A Ilha dos Papagaios, de Robert Margerit

Uma leitura modesta

Desidério Murcho
A Ilha dos Papagaios, de Robert Margerit
Tradução de Ana Maria Chaves
Bizâncio, 1997, 223 pp.

Este é um romance imperfeito, com muitas fragilidades narrativas, como um deficiente domínio do espaço e sobretudo do tempo e personagens pouco mais do que caricaturais (incluindo o personagem principal, narrador fictício da história). No entanto, lê-se com o gosto dos grandes livros de aventuras da nossa juventude.
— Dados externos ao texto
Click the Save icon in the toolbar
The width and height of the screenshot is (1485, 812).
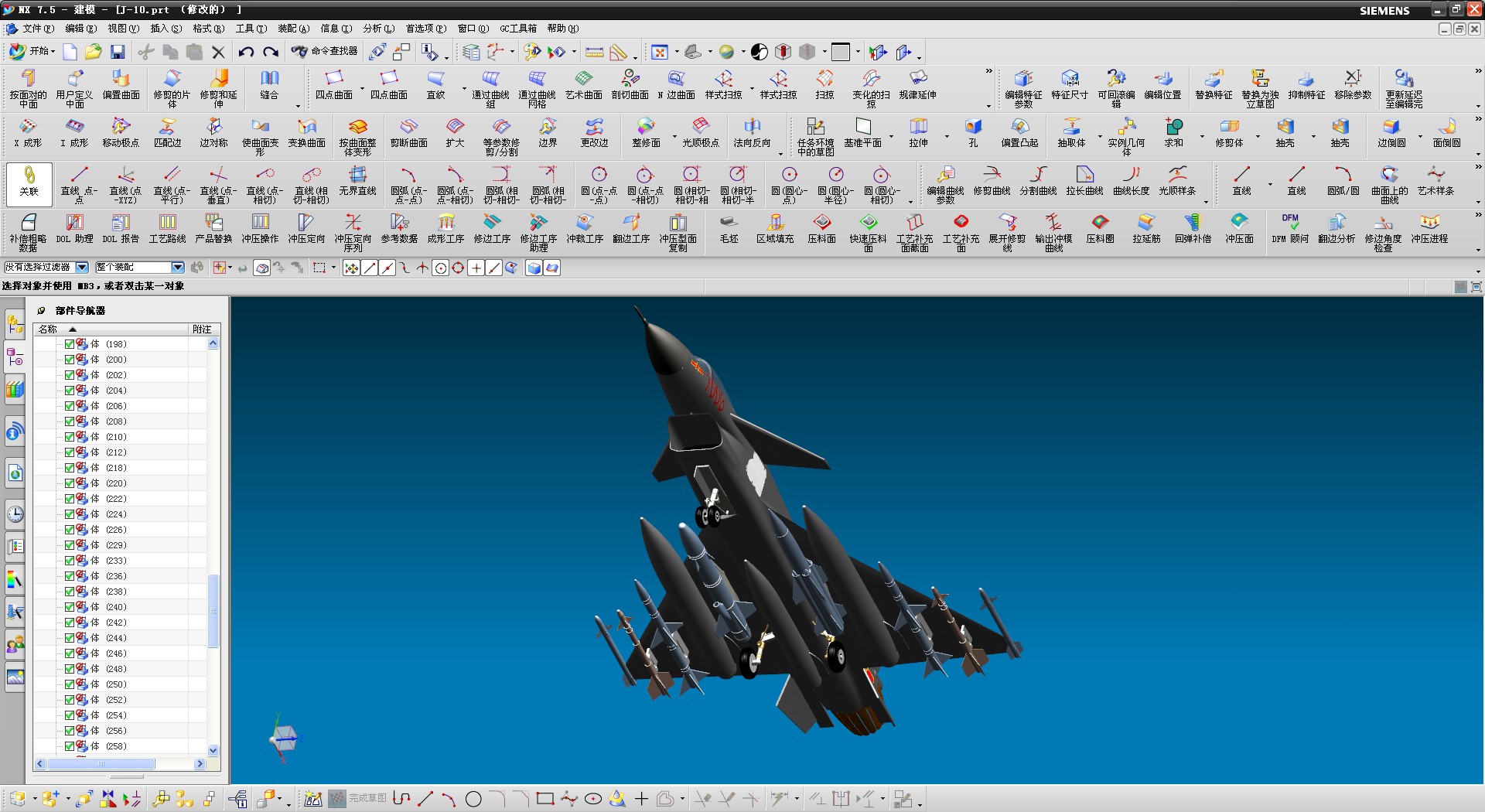click(118, 52)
A história passa-se nos finais do século XVII princípios do XVIII e descreve as aventuras de um jovem camponês francês que se junta a um grupo de piratas depois de ter sido injustamente condenado à morte. O ritmo das peripécias é alucinante, mas confina-se na sua maior parte ao mar das Caraíbas e à Ilha dos Papagaios que lhe dá o nome.
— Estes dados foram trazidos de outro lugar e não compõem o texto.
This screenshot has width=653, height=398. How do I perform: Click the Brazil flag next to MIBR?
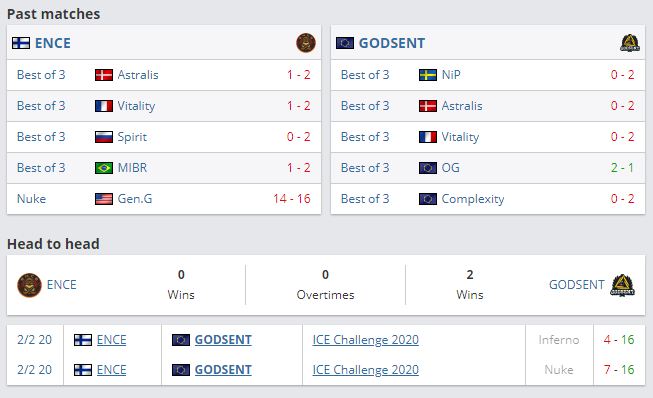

Por entre naufrágios, combates sangrentos, amores desvalidos, fraternidades e traições, perpassa um retrato um pouco grosseiro mas interessante da vida das gentes do mar. A leitura é compulsiva, sendo aconselhável sobretudo a jovens leitores pela rapidez da sua narrativa. Um leitor mais sofisticado fica ligeiramente desiludido, não tanto pelo romance em si, mas porque Julien Gracq afirmou ser este o único romance francês do pós-guerra que verdadeiramente lhe interessou (como se pode ler na contracapa da edição portuguesa). Depois de lermos o romance descobrimos que esta afirmação nos diz mais sobre a inanidade de Julien Gracq como literato, do que do romance em si. Qualquer comparação entre A Ilha dos Papagaios e alguns dos grandes romances franceses do pós-guerra, como os de Margerite Yourcenar, é ociosa, pois Robert Margerit perde sem apelo nem agravo. Não quero, no entanto, deixar a impressão de que se trata de um mau romance! Acontece apenas que não é uma obra-prima da literatura — mas é de uma leitura empolgante, é historicamente informativo e contém algumas observações interessantes sobre a natureza humana.